Bloomlife has been in beta testing with hundreds of women and the subject of four clinical studies for nine months. The device is taped to the mom’s abdomen during the third trimester of pregnancy and data is transmitted to Android and iOS smartphone apps. Data visualized on the smartphone provides a real-time contraction view, automated contraction counting and timing, and contraction pattern and trend information so women can understand what’s happening, gain a sense of how their bodies are preparing for labor, and easily provide accurate information to their birth team.
Rather than moms counting and timing contractions on their own or with a partner, mundane tasks that can nonetheless be confusing and even irritating during and between contractions, the Bloomlife sensor picks up electrical signals directly from the uterine muscle. The sensor counts, times, and measures the strength of both Braxton Hicks and labor contractions.
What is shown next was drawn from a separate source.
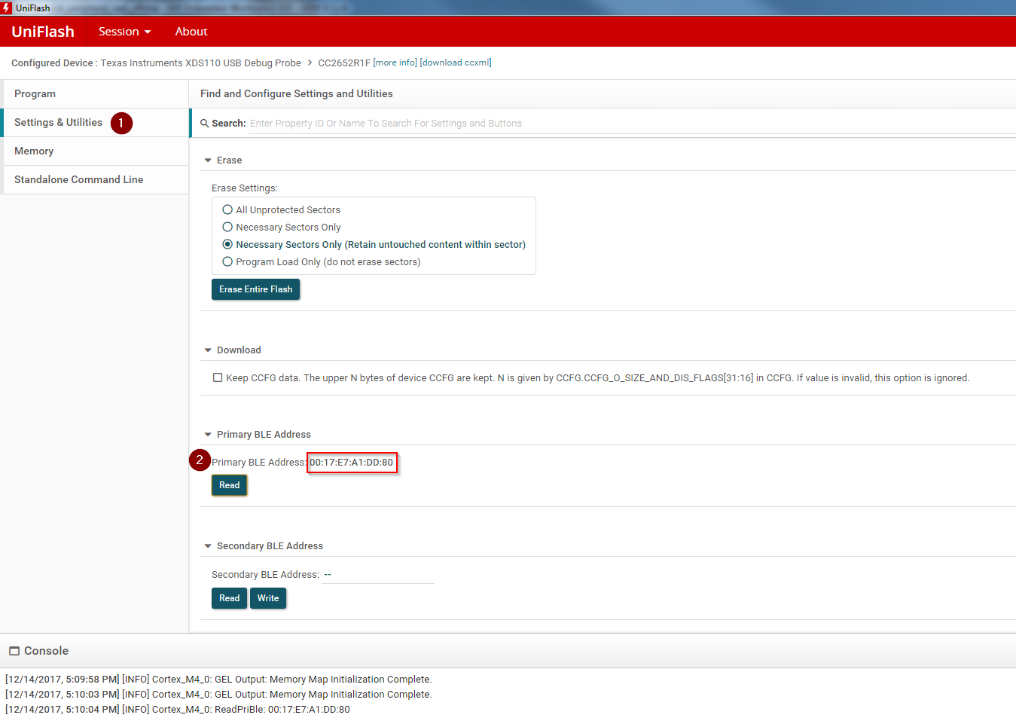Open the Session dropdown menu
Viewport: 1016px width, 721px height.
tap(124, 32)
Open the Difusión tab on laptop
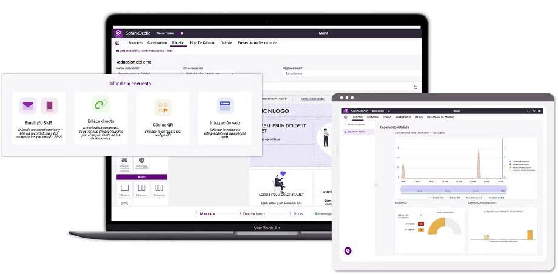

With the information gathered during the third trimester from the comfort of home via the wearable, moms can see the contraction pattern changes to better understand them herself and to share them with family, friends, and her pregnancy care team.
According to CEO and co-founder Eric Dy, Bloomlife intends to crowdsource data to improve birth outcomes by building “the largest and most comprehensive data set on maternal and fetal health parameters to identify biomarkers for pregnancy complications.”
“Despite one in eight women delivering preterm, the underlying causes and triggers of preterm birth are poorly understood,” says Dy. “Traditional approaches to clinical research are fraught with red tape when it comes to pregnancy. Naturally, anything that is perceived to risk a mother and her baby remains strictly off limits.
“Bloomlife has developed a better way to move beyond the clunky inconvenient 40-year-old technology that is used in hospitals today that requires strapping women to beds. In doing so, we improve the overall usability, and, since we don’t use ultrasound, allow for longitudinal recordings necessary to collect the missing data to advance our understanding of pregnancy and complications such as preterm birth. We see an opportunity to revolutionize medical discovery and innovation, leveraging the power of citizen science and crowdsourced consumer-generated data, which is particularly needed in underserved areas such as pregnancy.”
Bloomlife is available for order on the company website priced at $150 for 1 month, $250 for 2 months, and $300 for 3 months. Orders are expected to start shipping the last week in January.